A new carbon tax in France will generate €4bn by 2016, according to Prime Minister Jean-Marc Ayrault.
The ruling Socialist Party have also argued that the measure, which is to be introduced next year and applied to all fossil fuels in proportion to the emissions they generate, would raise €2.5bn (£2.1bn, $3.3) in 2015 alone.
But Ayrault stressed that there will be no impact on the nation's households next year from the levy.
Transport companies based in France would be exempt from the tax but industrial organisations covered by carbon quotas would have to pay the levy.
The carbon tax has already been earmarked to finance €3bn for a tax credit already planned to improve the competitiveness of French employers, according to government officials.

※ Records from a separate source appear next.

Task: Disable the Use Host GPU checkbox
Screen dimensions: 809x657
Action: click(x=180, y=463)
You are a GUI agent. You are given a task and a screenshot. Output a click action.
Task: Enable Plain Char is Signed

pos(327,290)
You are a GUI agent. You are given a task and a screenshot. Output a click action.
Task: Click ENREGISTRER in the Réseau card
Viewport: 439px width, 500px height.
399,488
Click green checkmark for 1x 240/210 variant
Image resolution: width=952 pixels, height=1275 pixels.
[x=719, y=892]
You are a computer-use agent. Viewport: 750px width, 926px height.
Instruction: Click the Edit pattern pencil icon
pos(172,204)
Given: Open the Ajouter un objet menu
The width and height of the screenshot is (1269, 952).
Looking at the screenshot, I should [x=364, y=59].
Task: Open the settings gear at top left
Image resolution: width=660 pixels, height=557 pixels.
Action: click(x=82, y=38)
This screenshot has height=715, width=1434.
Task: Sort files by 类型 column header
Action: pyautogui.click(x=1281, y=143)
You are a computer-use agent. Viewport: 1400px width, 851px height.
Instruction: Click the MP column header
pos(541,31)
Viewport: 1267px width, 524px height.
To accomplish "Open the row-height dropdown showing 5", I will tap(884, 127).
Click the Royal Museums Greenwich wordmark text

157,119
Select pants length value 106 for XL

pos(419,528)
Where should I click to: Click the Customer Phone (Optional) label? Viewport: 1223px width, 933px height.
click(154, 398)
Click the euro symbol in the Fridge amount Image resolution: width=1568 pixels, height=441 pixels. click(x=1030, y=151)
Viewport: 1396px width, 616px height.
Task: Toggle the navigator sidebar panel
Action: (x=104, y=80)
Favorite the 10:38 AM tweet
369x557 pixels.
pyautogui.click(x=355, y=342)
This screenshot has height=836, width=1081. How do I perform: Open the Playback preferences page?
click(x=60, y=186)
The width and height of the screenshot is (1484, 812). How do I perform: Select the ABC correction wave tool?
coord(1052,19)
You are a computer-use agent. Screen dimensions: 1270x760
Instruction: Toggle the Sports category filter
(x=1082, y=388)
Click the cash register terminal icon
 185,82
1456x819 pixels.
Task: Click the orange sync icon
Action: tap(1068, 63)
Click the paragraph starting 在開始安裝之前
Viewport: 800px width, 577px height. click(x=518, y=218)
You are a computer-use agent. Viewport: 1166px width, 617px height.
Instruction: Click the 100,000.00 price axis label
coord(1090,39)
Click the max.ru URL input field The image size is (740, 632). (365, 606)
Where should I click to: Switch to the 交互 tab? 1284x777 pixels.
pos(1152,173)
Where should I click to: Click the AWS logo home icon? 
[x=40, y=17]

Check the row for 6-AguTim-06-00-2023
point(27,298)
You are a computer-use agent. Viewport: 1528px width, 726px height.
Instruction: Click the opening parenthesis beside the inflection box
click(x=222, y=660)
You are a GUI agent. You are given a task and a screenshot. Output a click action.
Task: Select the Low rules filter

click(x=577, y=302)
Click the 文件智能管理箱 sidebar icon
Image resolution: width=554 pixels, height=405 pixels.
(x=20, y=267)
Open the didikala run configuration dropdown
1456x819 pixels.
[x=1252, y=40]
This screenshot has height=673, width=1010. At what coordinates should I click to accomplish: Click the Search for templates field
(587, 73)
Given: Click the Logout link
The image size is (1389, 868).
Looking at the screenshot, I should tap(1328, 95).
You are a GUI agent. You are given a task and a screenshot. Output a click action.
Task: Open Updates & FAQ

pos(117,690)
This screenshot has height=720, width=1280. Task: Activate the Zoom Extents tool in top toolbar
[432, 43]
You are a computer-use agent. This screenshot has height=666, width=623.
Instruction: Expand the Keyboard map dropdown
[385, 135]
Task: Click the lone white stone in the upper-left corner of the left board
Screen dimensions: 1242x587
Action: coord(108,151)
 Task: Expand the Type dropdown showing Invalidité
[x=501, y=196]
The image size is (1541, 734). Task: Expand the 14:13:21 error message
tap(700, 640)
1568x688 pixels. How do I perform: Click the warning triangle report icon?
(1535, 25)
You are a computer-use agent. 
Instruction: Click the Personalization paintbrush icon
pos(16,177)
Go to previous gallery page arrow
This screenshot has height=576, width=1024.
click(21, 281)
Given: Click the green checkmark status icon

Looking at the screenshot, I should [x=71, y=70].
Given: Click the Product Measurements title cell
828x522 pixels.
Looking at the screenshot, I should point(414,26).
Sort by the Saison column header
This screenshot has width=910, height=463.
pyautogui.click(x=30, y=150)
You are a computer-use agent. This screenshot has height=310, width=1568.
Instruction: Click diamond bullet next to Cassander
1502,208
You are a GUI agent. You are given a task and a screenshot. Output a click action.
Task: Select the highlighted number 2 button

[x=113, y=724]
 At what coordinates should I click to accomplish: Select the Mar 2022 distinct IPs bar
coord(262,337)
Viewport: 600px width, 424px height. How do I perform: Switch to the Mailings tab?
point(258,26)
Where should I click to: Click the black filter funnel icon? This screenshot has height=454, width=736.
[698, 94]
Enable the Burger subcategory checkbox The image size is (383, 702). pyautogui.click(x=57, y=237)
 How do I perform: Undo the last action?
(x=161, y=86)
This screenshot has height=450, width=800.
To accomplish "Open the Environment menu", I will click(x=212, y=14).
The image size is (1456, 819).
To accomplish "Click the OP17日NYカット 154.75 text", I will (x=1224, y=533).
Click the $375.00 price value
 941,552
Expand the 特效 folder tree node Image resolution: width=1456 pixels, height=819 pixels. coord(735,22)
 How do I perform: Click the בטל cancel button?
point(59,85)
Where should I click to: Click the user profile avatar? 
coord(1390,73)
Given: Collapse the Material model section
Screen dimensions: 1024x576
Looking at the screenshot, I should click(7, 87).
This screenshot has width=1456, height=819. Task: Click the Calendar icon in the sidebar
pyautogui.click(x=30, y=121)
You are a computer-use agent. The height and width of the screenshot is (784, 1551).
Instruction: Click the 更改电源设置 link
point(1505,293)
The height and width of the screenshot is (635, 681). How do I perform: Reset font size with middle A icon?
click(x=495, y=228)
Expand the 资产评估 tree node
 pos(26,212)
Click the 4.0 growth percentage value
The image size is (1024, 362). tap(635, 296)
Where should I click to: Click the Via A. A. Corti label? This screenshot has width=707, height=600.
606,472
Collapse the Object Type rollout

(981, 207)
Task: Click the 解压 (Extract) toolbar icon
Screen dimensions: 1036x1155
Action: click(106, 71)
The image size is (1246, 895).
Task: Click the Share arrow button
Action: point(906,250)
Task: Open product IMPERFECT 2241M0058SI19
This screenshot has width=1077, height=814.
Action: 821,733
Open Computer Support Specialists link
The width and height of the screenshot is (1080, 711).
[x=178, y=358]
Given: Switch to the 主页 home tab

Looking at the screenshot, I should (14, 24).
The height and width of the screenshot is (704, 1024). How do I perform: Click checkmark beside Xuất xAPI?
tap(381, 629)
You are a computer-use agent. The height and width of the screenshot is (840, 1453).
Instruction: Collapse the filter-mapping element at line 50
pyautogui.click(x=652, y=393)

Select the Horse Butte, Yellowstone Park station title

Ayrault also announced that the French government will impose a levy on profits from the country's nuclear power network.
The news follows President Hollande's announcement that France should aim for a 30% reduction in fossil fuel use by 2030.
The Socialist government is attempting satisfy demands for tougher environmental targets from its Green Party allies.
The coalition leader, for instance, is also expected to raise €100m from a proposed increase in the maximum tax on high emission cars.
The levy on the purchase of high emission cars is expected to increase to €8,000, up from €6,000.
The new measure, which applies to vehicles that admit 200g CO2/km and more, is part of a two-pronged tax system which was introduced in 2008 under former president Nicolas Sarkozy.
The policy aims to encourage the purchase of low-emission vehicles and discourage the buying of high emission cars.
For example, a €200 subsidy is available if a person purchases a vehicle which emits between 91 and 105g C02/km.
The scheme also means that buyers of electric and hybrid vehicles can enjoy a €7,000 reduction because of the vehicle's low emissions.
But purchasers could face a penalty between €100 and €6,000 per vehicle for cars emitting more than 135g C02/km.